From: git@jeffhostetler.com
To: git@vger.kernel.org
Cc: jeffhost@microsoft.com, peff@peff.net, gitster@pobox.com,
markbt@efaref.net, benpeart@microsoft.com,
jonathantanmy@google.com, Jeff Hostetler <git@jeffhostetler.com>
Subject: [PATCH 10/10] ls-partial: created command to list missing blobs
Date: Wed, 8 Mar 2017 18:50:39 +0000 [thread overview]
Message-ID: <1488999039-37631-11-git-send-email-git@jeffhostetler.com> (raw)

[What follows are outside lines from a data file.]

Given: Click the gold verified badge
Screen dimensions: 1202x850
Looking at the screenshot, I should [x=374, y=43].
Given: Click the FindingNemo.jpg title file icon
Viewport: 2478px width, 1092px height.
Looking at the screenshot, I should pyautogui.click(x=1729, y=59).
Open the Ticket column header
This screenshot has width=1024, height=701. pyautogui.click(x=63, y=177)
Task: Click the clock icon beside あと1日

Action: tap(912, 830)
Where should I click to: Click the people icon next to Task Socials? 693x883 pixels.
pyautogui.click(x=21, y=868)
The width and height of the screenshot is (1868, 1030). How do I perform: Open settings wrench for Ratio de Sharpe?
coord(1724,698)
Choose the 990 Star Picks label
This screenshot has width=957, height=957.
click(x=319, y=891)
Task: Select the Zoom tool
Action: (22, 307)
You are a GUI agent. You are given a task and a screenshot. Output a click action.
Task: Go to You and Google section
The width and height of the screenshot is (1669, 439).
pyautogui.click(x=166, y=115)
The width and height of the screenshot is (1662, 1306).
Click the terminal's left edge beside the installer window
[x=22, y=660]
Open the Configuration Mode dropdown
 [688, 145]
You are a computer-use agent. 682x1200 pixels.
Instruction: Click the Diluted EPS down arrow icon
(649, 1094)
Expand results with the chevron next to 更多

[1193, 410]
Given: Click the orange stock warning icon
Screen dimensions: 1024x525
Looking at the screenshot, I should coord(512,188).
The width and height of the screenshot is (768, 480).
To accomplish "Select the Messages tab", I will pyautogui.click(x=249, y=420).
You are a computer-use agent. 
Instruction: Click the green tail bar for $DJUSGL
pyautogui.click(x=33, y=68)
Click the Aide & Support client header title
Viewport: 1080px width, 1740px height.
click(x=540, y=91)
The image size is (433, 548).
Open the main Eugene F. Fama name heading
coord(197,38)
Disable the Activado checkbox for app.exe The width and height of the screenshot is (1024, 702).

In-Reply-To: <1488999039-37631-1-git-send-email-git@jeffhostetler.com>
From: Jeff Hostetler <git@jeffhostetler.com>
Added a command to list the missing blobs for a commit.
This can be used after a partial clone or fetch to list
the omitted blobs that the client would need to checkout
the given commit/branch. Optionally respecting or ignoring
the current sparse-checkout definition.
This command prints a simple list of blob SHAs. It is
expected that this would be piped into another command
with knowledge of the transport and/or blob store.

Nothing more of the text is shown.